You wonder: Are all the other little businesses that were west of B Street somewhere behind that brick fortress? The sinking feeling in your gut tells you the answer. While you were away, Santa Rosa bulldozed all of it in the name of urban renewal. And this is the result.

How did this happen? Yeah, Santa Rosa had talked about a downtown shopping center since the early 1960s; out-of-town architects and consultants were hired to build models and make presentations. Some of the ideas were pretty good – there was a Santa Rosa Creek greenway combining a government center with a department store and retail/office space. Others were simply awful, such as a mega-mall which included a 1,500 seat “European opera house.” None went beyond the show ‘n’ tell stage.

What those proposals had in common, though, is they were to be built outside the original business district, either on Santa Rosa Avenue or by (or above) the Creek. This Plaza project wiped out roughly a third of the downtown core – it was like the town had been amputated at the knees.

How could this happen? Santa Rosa wasn’t known as a city that moved fast on approving of high-profile, consequential projects. It took five years before trucks began hauling cement loads to build the underwhelming city hall complex, and seven years passed between when the Carnegie Library closed and the new one opened. Yet the entire process to create this mammoth Plaza took less then a decade? Just unbelievable.

But when you peel the onion, it becomes clear this was a project like no other.

In the 1960s and 1970s, cities across America dreamt of shopping malls as if they were the gateway to the paradise of Kubla Khan’s Xanadu. Malls defined popular culture; we spent more time in malls than anywhere else except for home and work/school.* All that shopping made a mall an economic powerhouse because of the tax income it generated, and not having a mall as good as – or more popular than – the one down the road could make or break a city or county budget.

Santa Rosa had its own manic drive to see a mega-mall built here. Since the 1906 earthquake (and arguably back to the 1880s) the bankers, downtown business interests and the Press Democrat had indefatigably boosted the city as on the cusp of becoming a Bay Area metropolis. This led to a history of disastrous short-sighted decisions, the worst being the insistence that Highway 101 cut the town in half, lest Santa Rosa become a “ghost town” for lack of immediate access by shoppers.

With that motivation, everything fell into place in the 1970s. There was funding for urban renewal – lots and lots of free government money. There was a large cadre of unelected local decision-makers who believed a whopping mall was a once-in-a-century opportunity to transform Santa Rosa into that great metropolis, along with a tax base which would pour an endless river of cash into the city treasury. Then there were enthusiastic downtown shopkeepers, who somehow convinced themselves a giant shopping center next door would bring them good fortune. And not least of all, into town stepped a savvy developer known for building malls in mid-sized West Coast cities and with a talent for dealing with naïve locals.
┄┄┄┄┄┄┄┄┄┄
■ DIRECTIVE ■
Using the passage on Santa Rosa's downtown Plaza, answer these:
1. How many seats did the "European opera house" in the proposed mega-mall have?
2. How many years passed between the closing of the Carnegie Library and the opening of the new one?
3. Which highway was insisted upon to cut the town in half?

■ SUPPLIED INFORMATION ■
┄┄┄┄┄┄┄┄┄┄
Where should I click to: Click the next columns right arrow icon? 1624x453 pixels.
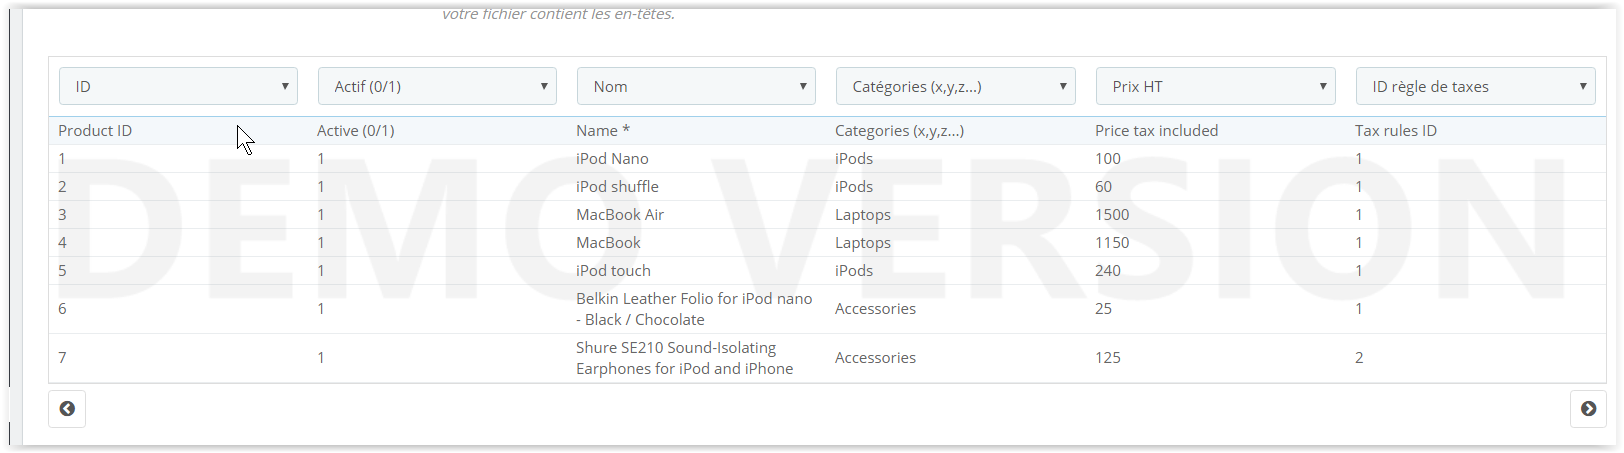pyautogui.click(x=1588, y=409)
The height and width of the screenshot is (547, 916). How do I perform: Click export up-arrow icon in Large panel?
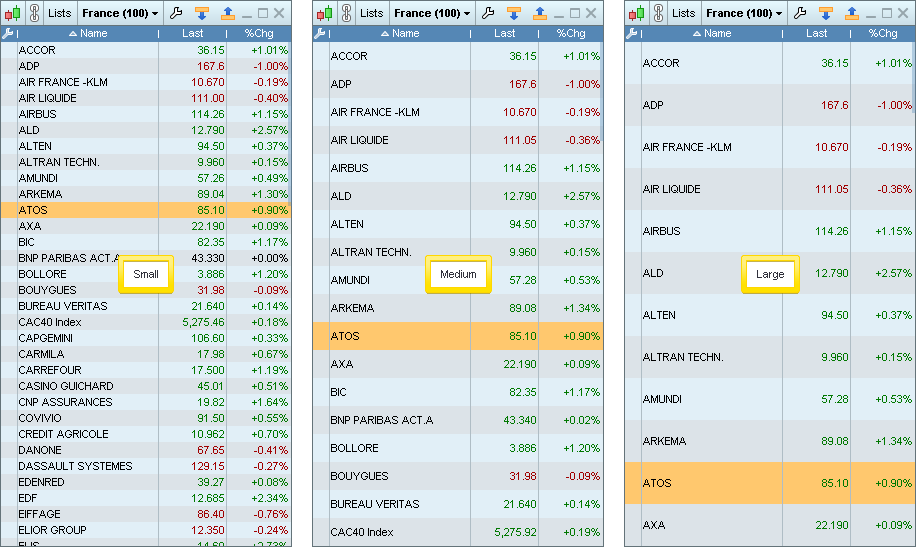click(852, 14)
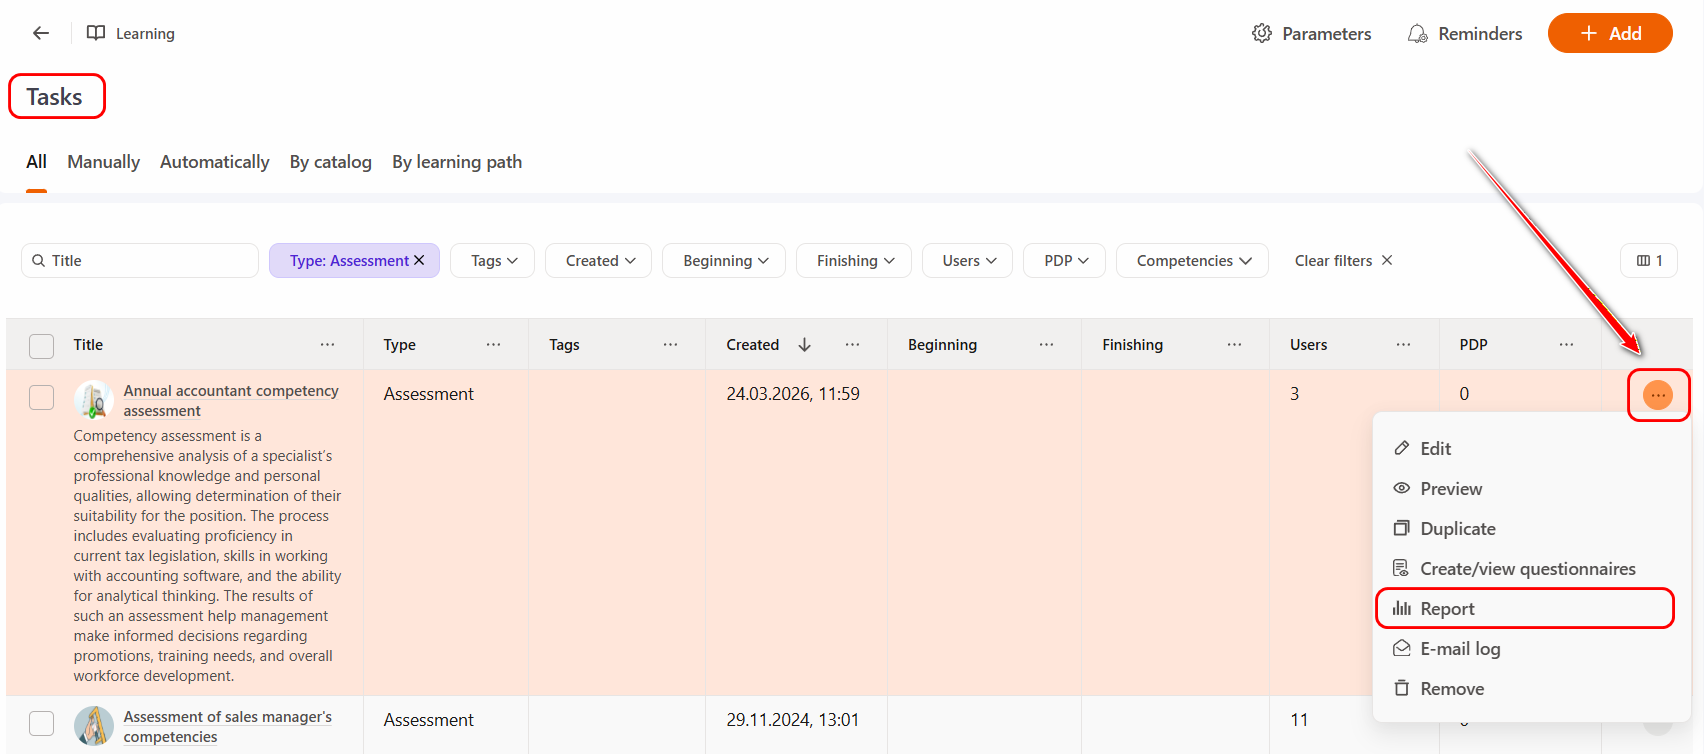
┄┄┄┄┄┄┄┄┄┄
■ COMPLETED EXERCISE ■
1. 1,500 seats.
2. Seven years.
3. Highway 101.